■ Dataset excerpts
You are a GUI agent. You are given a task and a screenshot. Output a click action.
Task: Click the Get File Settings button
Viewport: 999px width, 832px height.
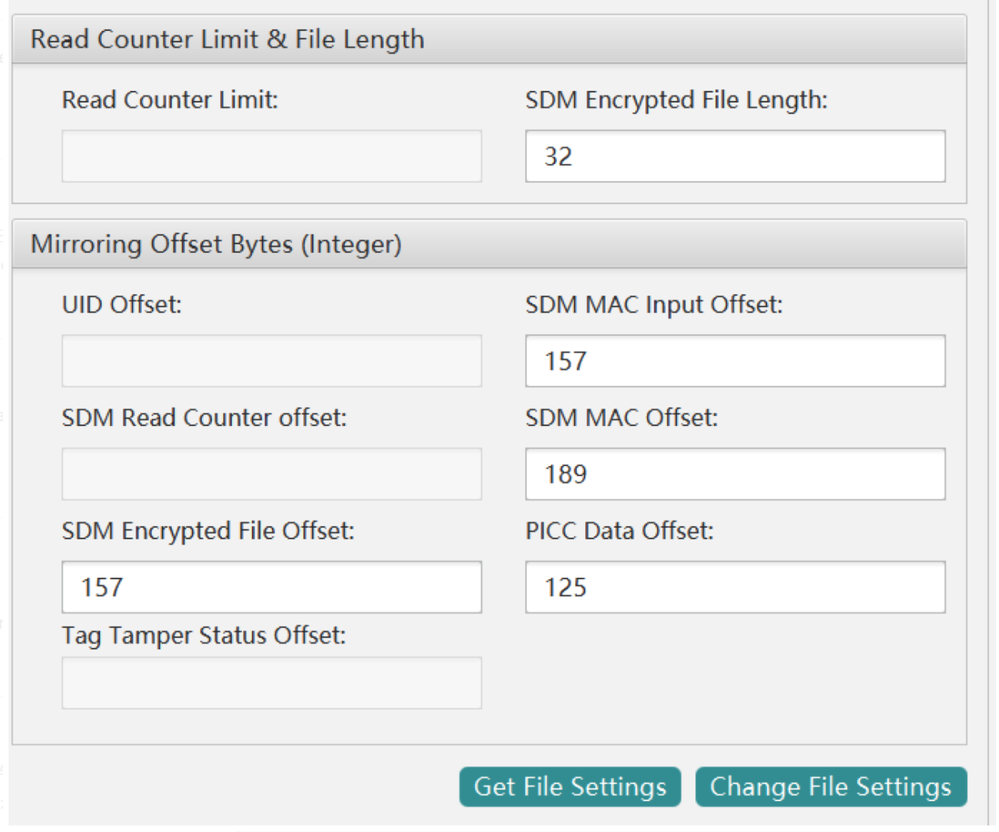pyautogui.click(x=570, y=786)
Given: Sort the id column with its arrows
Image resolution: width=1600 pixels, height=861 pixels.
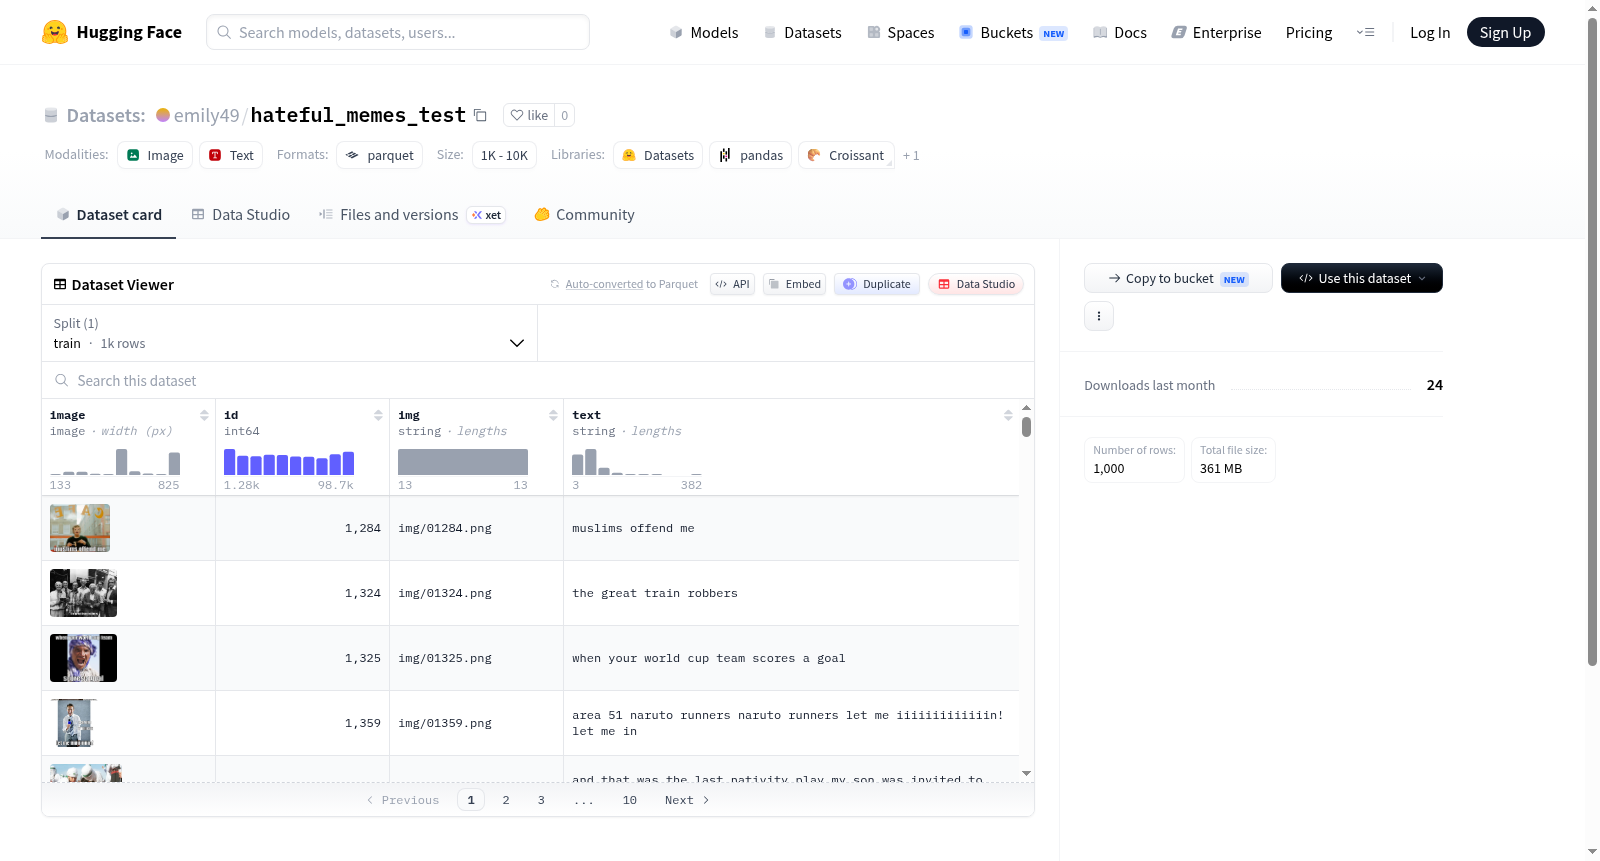Looking at the screenshot, I should pos(378,415).
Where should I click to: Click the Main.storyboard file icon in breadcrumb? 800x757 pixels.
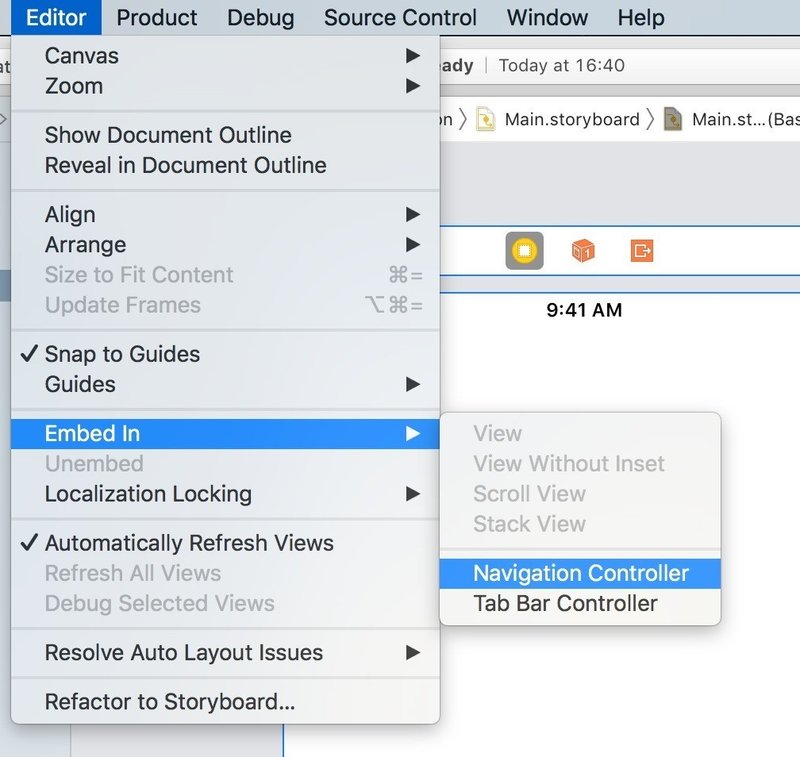click(x=486, y=120)
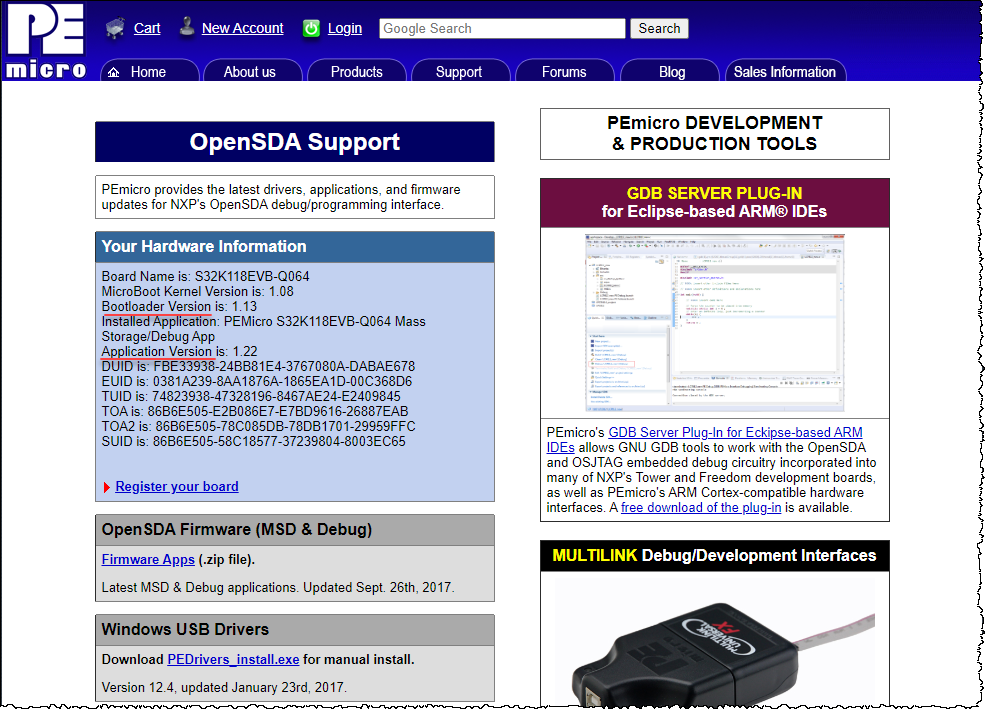The width and height of the screenshot is (985, 712).
Task: Click the PE micro logo
Action: (44, 40)
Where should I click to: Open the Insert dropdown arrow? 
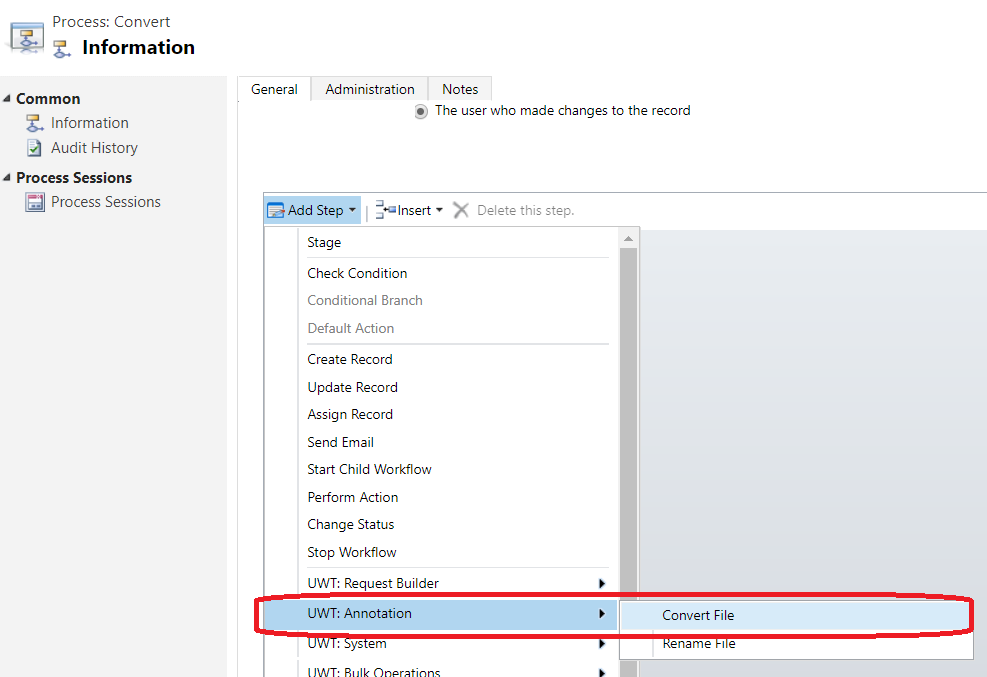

■ Work request
Please output the entries above exactly, leaving out every picture.

■ Task solution
You are a GUI agent. You are given a task and a screenshot. Output a click action.
Task: Click the Get File Settings button
Viewport: 999px width, 832px height.
pyautogui.click(x=570, y=786)
Given: Sort the id column with its arrows
Image resolution: width=1600 pixels, height=861 pixels.
Looking at the screenshot, I should pos(378,415).
Where should I click to: Click the Main.storyboard file icon in breadcrumb? 800x757 pixels.
click(x=486, y=120)
The width and height of the screenshot is (985, 712).
Task: Click the PE micro logo
Action: (44, 40)
Where should I click to: Open the Insert dropdown arrow? 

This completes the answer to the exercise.